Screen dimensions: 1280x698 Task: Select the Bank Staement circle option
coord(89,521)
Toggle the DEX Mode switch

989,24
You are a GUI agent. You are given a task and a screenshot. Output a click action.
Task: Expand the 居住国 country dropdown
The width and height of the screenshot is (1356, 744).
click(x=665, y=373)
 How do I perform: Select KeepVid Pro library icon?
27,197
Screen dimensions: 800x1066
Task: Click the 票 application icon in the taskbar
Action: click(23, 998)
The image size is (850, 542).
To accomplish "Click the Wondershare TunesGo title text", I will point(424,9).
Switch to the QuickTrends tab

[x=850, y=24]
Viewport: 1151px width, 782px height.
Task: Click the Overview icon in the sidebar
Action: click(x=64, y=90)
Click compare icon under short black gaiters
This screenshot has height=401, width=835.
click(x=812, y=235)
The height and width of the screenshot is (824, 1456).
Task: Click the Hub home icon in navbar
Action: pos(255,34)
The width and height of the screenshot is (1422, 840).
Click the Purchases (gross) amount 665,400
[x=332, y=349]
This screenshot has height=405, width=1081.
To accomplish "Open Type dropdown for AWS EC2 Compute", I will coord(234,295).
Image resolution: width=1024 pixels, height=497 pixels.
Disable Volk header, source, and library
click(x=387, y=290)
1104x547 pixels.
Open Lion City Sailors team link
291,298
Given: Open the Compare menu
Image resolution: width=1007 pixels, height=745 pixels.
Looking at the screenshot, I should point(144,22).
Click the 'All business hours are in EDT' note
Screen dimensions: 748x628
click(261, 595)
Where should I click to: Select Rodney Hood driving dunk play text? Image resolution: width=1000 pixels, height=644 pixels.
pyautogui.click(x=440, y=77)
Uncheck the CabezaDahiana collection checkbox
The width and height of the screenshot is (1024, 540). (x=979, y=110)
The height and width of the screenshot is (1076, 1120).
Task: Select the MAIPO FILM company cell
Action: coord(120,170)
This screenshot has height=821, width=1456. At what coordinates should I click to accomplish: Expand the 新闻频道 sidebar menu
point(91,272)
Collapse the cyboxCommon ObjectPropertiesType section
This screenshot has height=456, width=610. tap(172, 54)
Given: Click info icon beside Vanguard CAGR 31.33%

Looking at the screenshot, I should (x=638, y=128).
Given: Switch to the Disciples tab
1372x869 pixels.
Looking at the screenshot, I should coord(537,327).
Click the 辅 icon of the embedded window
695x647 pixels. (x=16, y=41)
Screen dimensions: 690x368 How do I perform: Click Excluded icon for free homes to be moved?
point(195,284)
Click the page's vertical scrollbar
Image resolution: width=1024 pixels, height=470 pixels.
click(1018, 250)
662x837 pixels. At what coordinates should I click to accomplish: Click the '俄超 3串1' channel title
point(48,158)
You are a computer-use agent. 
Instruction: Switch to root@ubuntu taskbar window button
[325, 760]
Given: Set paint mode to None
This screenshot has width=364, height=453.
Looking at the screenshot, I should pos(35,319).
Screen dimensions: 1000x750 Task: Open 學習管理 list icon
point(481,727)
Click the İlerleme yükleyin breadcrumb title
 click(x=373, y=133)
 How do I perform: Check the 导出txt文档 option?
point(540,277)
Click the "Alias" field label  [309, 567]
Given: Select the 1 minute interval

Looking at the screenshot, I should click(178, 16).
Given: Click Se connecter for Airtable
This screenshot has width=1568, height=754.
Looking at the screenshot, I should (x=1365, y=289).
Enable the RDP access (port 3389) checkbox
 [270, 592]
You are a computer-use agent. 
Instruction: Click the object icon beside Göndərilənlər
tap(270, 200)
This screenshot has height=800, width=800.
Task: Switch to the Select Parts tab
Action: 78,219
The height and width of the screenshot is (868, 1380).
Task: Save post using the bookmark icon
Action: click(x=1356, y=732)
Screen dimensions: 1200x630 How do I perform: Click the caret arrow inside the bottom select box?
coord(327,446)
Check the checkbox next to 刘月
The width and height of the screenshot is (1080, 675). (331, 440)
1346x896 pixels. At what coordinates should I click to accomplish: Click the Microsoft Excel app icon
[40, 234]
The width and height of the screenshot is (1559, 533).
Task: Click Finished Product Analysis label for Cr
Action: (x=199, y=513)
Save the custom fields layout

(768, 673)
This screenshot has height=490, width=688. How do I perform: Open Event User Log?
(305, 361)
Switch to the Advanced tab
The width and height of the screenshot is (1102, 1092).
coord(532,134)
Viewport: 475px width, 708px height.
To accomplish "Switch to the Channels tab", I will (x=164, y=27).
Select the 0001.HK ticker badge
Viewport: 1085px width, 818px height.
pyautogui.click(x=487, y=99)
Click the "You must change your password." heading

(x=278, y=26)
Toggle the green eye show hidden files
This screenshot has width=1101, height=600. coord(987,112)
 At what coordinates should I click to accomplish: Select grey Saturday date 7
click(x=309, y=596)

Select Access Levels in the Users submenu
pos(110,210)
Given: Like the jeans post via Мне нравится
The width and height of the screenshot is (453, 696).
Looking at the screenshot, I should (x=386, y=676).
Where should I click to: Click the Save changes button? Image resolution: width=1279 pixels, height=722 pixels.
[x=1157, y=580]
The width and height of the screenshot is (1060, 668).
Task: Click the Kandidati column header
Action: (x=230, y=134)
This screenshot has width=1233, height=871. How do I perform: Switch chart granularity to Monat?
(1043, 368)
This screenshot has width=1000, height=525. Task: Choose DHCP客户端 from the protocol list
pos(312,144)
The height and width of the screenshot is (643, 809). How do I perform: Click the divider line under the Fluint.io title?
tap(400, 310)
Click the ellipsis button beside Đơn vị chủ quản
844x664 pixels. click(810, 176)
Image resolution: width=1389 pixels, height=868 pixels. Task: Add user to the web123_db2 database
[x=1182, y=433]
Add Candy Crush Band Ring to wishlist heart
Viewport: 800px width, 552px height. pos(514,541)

• TASK TO CARRY OUT
Take the entries above and set them all down again exactly as they read.

• REPLY
Screen dimensions: 1280x698 Task: Select the Bank Staement circle option
coord(89,521)
Toggle the DEX Mode switch

989,24
You are a GUI agent. You are given a task and a screenshot. Output a click action.
Task: Expand the 居住国 country dropdown
The width and height of the screenshot is (1356, 744).
click(x=665, y=373)
 How do I perform: Select KeepVid Pro library icon?
27,197
Screen dimensions: 800x1066
Task: Click the 票 application icon in the taskbar
Action: click(23, 998)
The image size is (850, 542).
To accomplish "Click the Wondershare TunesGo title text", I will point(424,9).
Switch to the QuickTrends tab

[x=850, y=24]
Viewport: 1151px width, 782px height.
Task: Click the Overview icon in the sidebar
Action: click(x=64, y=90)
Click compare icon under short black gaiters
This screenshot has height=401, width=835.
click(x=812, y=235)
The height and width of the screenshot is (824, 1456).
Task: Click the Hub home icon in navbar
Action: pos(255,34)
The width and height of the screenshot is (1422, 840).
Click the Purchases (gross) amount 665,400
[x=332, y=349]
This screenshot has height=405, width=1081.
To accomplish "Open Type dropdown for AWS EC2 Compute", I will coord(234,295).
Image resolution: width=1024 pixels, height=497 pixels.
Disable Volk header, source, and library
click(x=387, y=290)
1104x547 pixels.
Open Lion City Sailors team link
291,298
Given: Open the Compare menu
Image resolution: width=1007 pixels, height=745 pixels.
Looking at the screenshot, I should point(144,22).
Click the 'All business hours are in EDT' note
Screen dimensions: 748x628
click(261, 595)
Where should I click to: Select Rodney Hood driving dunk play text? Image resolution: width=1000 pixels, height=644 pixels.
pyautogui.click(x=440, y=77)
Uncheck the CabezaDahiana collection checkbox
The width and height of the screenshot is (1024, 540). (x=979, y=110)
The height and width of the screenshot is (1076, 1120).
Task: Select the MAIPO FILM company cell
Action: coord(120,170)
This screenshot has height=821, width=1456. At what coordinates should I click to accomplish: Expand the 新闻频道 sidebar menu
point(91,272)
Collapse the cyboxCommon ObjectPropertiesType section
This screenshot has height=456, width=610. tap(172, 54)
Given: Click info icon beside Vanguard CAGR 31.33%

Looking at the screenshot, I should (x=638, y=128).
Given: Switch to the Disciples tab
1372x869 pixels.
Looking at the screenshot, I should coord(537,327).
Click the 辅 icon of the embedded window
695x647 pixels. (x=16, y=41)
Screen dimensions: 690x368 How do I perform: Click Excluded icon for free homes to be moved?
point(195,284)
Click the page's vertical scrollbar
Image resolution: width=1024 pixels, height=470 pixels.
click(1018, 250)
662x837 pixels. At what coordinates should I click to accomplish: Click the '俄超 3串1' channel title
point(48,158)
You are a computer-use agent. 
Instruction: Switch to root@ubuntu taskbar window button
[325, 760]
Given: Set paint mode to None
This screenshot has width=364, height=453.
Looking at the screenshot, I should pos(35,319).
Screen dimensions: 1000x750 Task: Open 學習管理 list icon
point(481,727)
Click the İlerleme yükleyin breadcrumb title
 click(x=373, y=133)
 How do I perform: Check the 导出txt文档 option?
point(540,277)
Click the "Alias" field label  [309, 567]
Given: Select the 1 minute interval

Looking at the screenshot, I should click(178, 16).
Given: Click Se connecter for Airtable
This screenshot has width=1568, height=754.
Looking at the screenshot, I should (x=1365, y=289).
Enable the RDP access (port 3389) checkbox
 [270, 592]
You are a computer-use agent. 
Instruction: Click the object icon beside Göndərilənlər
tap(270, 200)
This screenshot has height=800, width=800.
Task: Switch to the Select Parts tab
Action: 78,219
The height and width of the screenshot is (868, 1380).
Task: Save post using the bookmark icon
Action: click(x=1356, y=732)
Screen dimensions: 1200x630 How do I perform: Click the caret arrow inside the bottom select box?
coord(327,446)
Check the checkbox next to 刘月
The width and height of the screenshot is (1080, 675). (331, 440)
1346x896 pixels. At what coordinates should I click to accomplish: Click the Microsoft Excel app icon
[40, 234]
The width and height of the screenshot is (1559, 533).
Task: Click Finished Product Analysis label for Cr
Action: (x=199, y=513)
Save the custom fields layout

(768, 673)
This screenshot has height=490, width=688. How do I perform: Open Event User Log?
(305, 361)
Switch to the Advanced tab
The width and height of the screenshot is (1102, 1092).
coord(532,134)
Viewport: 475px width, 708px height.
To accomplish "Switch to the Channels tab", I will (x=164, y=27).
Select the 0001.HK ticker badge
Viewport: 1085px width, 818px height.
pyautogui.click(x=487, y=99)
Click the "You must change your password." heading

(x=278, y=26)
Toggle the green eye show hidden files
This screenshot has width=1101, height=600. coord(987,112)
 At what coordinates should I click to accomplish: Select grey Saturday date 7
click(x=309, y=596)

Select Access Levels in the Users submenu
pos(110,210)
Given: Like the jeans post via Мне нравится
The width and height of the screenshot is (453, 696).
Looking at the screenshot, I should (x=386, y=676).
Where should I click to: Click the Save changes button? Image resolution: width=1279 pixels, height=722 pixels.
[x=1157, y=580]
The width and height of the screenshot is (1060, 668).
Task: Click the Kandidati column header
Action: (x=230, y=134)
This screenshot has width=1233, height=871. How do I perform: Switch chart granularity to Monat?
(1043, 368)
This screenshot has width=1000, height=525. Task: Choose DHCP客户端 from the protocol list
pos(312,144)
The height and width of the screenshot is (643, 809). How do I perform: Click the divider line under the Fluint.io title?
tap(400, 310)
Click the ellipsis button beside Đơn vị chủ quản
844x664 pixels. click(810, 176)
Image resolution: width=1389 pixels, height=868 pixels. Task: Add user to the web123_db2 database
[x=1182, y=433]
Add Candy Crush Band Ring to wishlist heart
Viewport: 800px width, 552px height. pos(514,541)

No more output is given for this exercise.